* Begin Entries shown *

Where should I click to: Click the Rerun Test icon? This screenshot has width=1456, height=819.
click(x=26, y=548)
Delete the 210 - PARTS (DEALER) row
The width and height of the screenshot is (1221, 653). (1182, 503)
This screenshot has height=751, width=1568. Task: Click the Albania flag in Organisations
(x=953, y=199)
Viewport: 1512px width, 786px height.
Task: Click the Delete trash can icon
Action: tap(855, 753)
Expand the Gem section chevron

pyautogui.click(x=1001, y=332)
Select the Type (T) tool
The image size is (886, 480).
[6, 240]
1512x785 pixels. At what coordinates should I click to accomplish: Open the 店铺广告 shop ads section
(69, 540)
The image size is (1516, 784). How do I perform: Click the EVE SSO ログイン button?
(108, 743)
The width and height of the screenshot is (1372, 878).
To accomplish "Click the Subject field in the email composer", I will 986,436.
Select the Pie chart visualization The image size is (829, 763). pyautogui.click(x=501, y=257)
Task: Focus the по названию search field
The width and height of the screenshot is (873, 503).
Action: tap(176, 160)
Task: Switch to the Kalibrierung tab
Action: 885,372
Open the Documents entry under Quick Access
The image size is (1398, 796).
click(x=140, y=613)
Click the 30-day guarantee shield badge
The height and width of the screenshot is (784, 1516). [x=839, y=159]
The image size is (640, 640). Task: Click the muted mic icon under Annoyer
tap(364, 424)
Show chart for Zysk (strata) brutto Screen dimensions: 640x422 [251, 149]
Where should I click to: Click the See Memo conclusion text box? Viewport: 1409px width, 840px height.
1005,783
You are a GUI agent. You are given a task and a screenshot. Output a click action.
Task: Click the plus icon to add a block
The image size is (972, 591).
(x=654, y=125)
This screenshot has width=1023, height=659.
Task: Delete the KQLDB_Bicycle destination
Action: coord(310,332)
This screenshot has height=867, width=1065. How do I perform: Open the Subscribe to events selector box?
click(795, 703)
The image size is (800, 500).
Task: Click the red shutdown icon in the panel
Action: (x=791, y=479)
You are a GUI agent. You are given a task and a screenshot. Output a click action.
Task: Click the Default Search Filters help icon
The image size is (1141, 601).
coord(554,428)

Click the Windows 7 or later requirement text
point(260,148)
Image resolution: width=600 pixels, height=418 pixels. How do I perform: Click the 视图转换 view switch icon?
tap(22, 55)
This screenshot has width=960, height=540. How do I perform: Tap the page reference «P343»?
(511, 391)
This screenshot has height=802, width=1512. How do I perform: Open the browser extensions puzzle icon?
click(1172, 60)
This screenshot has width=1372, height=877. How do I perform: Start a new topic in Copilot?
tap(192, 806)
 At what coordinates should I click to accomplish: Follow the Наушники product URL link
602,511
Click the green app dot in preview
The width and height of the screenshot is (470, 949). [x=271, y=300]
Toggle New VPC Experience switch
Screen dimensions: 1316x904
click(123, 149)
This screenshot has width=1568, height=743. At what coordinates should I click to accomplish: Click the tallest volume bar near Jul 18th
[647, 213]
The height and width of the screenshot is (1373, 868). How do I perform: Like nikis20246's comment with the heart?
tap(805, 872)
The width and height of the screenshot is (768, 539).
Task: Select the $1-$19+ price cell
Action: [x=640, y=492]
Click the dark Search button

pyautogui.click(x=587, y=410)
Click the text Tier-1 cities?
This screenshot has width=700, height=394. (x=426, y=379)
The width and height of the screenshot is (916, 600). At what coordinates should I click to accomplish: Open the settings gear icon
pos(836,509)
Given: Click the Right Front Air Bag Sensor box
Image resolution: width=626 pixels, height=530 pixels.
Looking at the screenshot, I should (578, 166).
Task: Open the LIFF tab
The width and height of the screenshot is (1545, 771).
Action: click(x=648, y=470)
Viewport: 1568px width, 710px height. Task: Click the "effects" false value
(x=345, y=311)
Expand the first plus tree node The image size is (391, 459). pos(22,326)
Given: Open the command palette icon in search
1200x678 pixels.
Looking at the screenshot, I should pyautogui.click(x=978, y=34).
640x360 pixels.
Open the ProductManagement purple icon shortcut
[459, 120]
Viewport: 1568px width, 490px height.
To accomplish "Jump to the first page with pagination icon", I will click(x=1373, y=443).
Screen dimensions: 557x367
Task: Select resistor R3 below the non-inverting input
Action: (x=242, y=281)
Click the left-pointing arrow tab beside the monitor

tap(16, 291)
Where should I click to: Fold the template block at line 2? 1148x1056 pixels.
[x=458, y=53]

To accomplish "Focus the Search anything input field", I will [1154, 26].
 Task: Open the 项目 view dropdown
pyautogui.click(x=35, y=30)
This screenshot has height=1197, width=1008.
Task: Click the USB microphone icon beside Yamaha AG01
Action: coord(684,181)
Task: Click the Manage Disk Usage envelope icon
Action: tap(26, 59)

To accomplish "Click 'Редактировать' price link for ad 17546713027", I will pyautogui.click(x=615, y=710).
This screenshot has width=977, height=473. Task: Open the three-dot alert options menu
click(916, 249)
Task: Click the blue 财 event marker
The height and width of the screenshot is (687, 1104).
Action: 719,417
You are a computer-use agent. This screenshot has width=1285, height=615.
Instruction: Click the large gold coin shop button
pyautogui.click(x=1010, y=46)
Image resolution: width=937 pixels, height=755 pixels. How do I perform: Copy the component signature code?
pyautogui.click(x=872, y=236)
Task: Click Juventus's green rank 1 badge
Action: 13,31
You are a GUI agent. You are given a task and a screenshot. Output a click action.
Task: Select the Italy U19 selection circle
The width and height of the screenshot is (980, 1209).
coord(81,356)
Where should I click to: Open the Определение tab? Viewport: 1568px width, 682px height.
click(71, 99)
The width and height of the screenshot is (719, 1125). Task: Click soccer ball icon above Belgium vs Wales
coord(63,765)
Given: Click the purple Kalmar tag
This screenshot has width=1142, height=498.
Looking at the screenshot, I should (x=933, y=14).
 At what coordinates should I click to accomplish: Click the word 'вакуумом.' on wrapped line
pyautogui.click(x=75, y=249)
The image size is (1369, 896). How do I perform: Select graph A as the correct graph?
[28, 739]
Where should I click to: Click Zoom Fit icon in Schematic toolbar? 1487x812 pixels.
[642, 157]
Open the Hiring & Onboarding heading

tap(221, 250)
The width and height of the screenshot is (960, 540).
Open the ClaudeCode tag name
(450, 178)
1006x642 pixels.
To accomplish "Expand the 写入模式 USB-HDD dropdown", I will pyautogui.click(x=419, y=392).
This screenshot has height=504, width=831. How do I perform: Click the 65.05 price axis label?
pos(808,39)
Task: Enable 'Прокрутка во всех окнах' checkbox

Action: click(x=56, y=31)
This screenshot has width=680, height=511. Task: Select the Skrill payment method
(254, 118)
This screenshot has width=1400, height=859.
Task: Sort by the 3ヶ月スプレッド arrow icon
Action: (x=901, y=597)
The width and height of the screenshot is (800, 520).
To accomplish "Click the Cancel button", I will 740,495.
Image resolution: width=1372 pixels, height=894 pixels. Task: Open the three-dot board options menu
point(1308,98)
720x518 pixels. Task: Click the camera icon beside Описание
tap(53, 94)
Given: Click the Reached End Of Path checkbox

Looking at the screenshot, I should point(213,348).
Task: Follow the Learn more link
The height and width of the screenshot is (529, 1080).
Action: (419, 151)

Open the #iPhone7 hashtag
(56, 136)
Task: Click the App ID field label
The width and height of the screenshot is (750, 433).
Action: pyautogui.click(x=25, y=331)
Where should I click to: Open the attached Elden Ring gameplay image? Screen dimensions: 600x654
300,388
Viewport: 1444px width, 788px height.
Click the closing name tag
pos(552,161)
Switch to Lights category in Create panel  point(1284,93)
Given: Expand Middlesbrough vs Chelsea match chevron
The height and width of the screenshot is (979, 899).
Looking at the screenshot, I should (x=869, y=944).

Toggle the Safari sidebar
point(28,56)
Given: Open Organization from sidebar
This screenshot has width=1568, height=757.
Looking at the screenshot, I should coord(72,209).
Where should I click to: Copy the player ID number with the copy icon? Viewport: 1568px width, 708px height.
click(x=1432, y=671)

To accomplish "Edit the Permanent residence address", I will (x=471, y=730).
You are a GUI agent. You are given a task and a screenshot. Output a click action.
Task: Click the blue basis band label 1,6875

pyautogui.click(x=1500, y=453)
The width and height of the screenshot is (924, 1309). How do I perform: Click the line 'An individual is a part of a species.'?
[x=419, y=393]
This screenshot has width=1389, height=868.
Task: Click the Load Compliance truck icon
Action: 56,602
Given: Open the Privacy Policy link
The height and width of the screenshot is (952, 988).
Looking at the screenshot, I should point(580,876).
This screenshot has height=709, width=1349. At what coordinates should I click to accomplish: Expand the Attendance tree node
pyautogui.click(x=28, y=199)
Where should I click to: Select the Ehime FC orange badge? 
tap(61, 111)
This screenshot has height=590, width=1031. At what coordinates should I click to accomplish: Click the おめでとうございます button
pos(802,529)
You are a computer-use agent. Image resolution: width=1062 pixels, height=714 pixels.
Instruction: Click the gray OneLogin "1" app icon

* End Entries shown *

Work to be completed: Update everything from the start of the records down to and including the line with "The width and height of the screenshot is (1221, 653).", replacing "Rerun Test" with "Run Test" and leaving all else unchanged.

Reply:
Where should I click to: Click the Run Test icon? This screenshot has width=1456, height=819.
click(x=26, y=548)
Delete the 210 - PARTS (DEALER) row
The width and height of the screenshot is (1221, 653). (1182, 503)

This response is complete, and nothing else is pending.